Over at EconLog David Henderson favorably linked and commented on my recent AIER essay in which I warned against efforts to impose criminal or civil liability on the individuals who were prominent in inflicting on humanity the calamitous and inexcusable lockdowns.

In response to David’s post, commenter Joseph Sleckman wrote:

Mr. Boudreaux’s argument reminds me of the question “When did you stop beating your wife”. As I interpret the article, he argues that he is against revenge in the form legal panels that could lead to putting Dr. Anthony Fauci behind bars, and fines that would bankrupt Dr. Birx and Governor Whitmer. But he nevertheless would find these punishments satisfying. It seems to me that his opposition to revenge, if so, does not flow from the wisdom of Confucius, but rather from pragmatic political considerations.

Here’s my reply (slightly modified), also posted as a comment at EconLog, to Mr. Sleckman’s comment:

Mr. Sleckman: My opposition is to holding lockdowners personally liable, under criminal or civil law, for their policy decisions. (Obviously, if in the course of their reign they violated any extant criminal or civil laws, then they should be held personally accountable for having done so.)

My warning might fairly be described as “pragmatic.” But contrary to what I think is your implication, the pragmatism here is not unwise, but wise. (Or so I believe it to be.) It is wise not to impose personal penalties under the law on government officials for their policy decisions. The reason is that, were we to do so, a very dangerous precedent would be set that would constrain – and not in good ways – government officials going forward in the policy choices they make. Nearly every time government changed hands from one party to another, persecution of the ousted officials would occur. We’d be completely transformed from a constitutional republic into a banana one.

Is the following calculation pragmatic?: Sacrificing the satisfaction that would come from personally punishing lockdowners for their calamitous policy decisions is not worth the likely harm from the newly created precedent. Again, I’m not utterly opposed to using that term in this way. But I think the better term here is “wise.”

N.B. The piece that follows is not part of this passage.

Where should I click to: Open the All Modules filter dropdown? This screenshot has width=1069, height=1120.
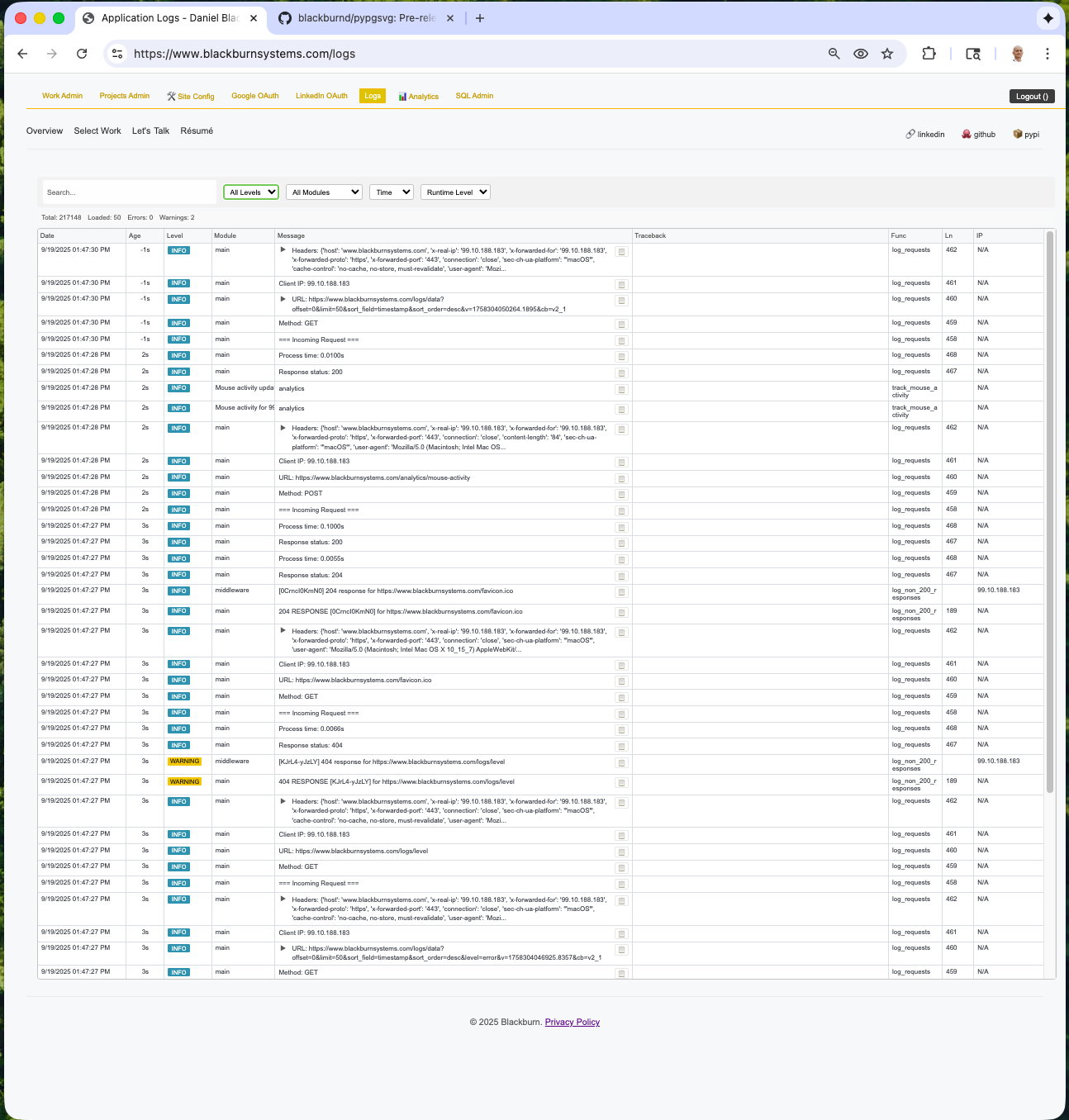325,192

Thomas Sowell warns against “the quest for cosmic justice.” If an omniscient, omnipotent, and omnibenevolent deity governed human political and legal affairs, I’d trust that deity to punish as it sees fit. Such a godly creature is fitted to mete out cosmic justice. But we mortal humans are not. We must beware not to allow today’s fury, no matter how justified it might be in ethics, to unleash political and legal precedents that we’ll regret. I think that such prudence is the course of wisdom.